---------- Task material ----------

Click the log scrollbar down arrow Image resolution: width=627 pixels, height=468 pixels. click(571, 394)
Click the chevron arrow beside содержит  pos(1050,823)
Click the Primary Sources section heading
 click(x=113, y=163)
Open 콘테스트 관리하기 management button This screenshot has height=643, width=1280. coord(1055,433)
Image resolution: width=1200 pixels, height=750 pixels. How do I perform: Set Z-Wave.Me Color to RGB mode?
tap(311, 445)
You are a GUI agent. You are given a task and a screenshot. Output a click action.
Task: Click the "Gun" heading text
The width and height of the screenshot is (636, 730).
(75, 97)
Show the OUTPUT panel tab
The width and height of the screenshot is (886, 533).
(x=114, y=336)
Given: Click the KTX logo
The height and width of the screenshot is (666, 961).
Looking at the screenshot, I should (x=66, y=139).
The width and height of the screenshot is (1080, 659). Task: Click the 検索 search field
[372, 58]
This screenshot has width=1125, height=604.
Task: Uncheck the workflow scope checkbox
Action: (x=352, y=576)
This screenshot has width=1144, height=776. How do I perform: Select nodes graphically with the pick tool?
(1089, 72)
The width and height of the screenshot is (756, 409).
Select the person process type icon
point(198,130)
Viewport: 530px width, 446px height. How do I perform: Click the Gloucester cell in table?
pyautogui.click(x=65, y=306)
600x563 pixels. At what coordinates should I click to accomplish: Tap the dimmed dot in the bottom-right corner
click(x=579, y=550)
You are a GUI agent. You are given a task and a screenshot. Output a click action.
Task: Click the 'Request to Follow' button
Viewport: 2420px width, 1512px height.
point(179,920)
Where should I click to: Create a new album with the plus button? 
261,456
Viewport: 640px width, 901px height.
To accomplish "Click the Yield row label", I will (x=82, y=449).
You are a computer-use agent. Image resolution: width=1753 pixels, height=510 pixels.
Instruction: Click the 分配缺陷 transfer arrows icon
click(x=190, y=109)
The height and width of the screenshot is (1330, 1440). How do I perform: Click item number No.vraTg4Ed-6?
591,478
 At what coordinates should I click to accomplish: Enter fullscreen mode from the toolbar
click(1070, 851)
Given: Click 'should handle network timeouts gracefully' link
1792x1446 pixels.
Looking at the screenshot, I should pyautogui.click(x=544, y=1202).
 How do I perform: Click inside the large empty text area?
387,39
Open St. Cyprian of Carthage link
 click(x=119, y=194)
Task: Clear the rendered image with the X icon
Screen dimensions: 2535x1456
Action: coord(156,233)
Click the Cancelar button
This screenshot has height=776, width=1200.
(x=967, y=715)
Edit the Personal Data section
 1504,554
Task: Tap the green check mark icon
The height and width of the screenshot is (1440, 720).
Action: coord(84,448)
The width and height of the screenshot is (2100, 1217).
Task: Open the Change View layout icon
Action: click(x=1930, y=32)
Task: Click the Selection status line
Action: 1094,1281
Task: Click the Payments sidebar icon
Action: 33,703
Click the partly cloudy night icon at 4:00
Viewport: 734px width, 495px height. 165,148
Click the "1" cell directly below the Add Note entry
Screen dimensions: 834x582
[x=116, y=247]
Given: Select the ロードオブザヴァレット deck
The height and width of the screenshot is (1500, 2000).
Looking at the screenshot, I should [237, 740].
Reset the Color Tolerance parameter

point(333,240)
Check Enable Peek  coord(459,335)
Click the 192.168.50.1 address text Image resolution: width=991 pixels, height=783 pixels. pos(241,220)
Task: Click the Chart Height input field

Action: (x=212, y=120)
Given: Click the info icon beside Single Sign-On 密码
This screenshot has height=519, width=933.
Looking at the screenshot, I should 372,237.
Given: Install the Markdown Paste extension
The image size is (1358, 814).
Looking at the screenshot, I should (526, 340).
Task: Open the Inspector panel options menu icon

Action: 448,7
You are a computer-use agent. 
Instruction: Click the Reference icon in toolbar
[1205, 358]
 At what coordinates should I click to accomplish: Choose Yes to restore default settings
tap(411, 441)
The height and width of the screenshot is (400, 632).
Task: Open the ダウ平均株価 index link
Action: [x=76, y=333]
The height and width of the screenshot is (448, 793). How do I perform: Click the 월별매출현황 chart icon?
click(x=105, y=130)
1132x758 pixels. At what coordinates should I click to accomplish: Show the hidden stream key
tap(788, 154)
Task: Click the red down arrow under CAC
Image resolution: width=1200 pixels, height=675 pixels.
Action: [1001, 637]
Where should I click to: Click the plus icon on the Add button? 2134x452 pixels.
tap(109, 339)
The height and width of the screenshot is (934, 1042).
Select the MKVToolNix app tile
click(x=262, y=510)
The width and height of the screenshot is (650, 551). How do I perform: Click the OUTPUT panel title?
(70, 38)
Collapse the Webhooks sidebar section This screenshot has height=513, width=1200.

----------

== Problem details ==
Reproduce verbatim the lines of the material above, beginning at the line that contains "Task: Open the Inspector" and stopping after the line that contains "click(x=105, y=130)".

== Final result ==
Task: Open the Inspector panel options menu icon

Action: 448,7
You are a computer-use agent. 
Instruction: Click the Reference icon in toolbar
[1205, 358]
 At what coordinates should I click to accomplish: Choose Yes to restore default settings
tap(411, 441)
The height and width of the screenshot is (400, 632).
Task: Open the ダウ平均株価 index link
Action: [x=76, y=333]
The height and width of the screenshot is (448, 793). How do I perform: Click the 월별매출현황 chart icon?
click(x=105, y=130)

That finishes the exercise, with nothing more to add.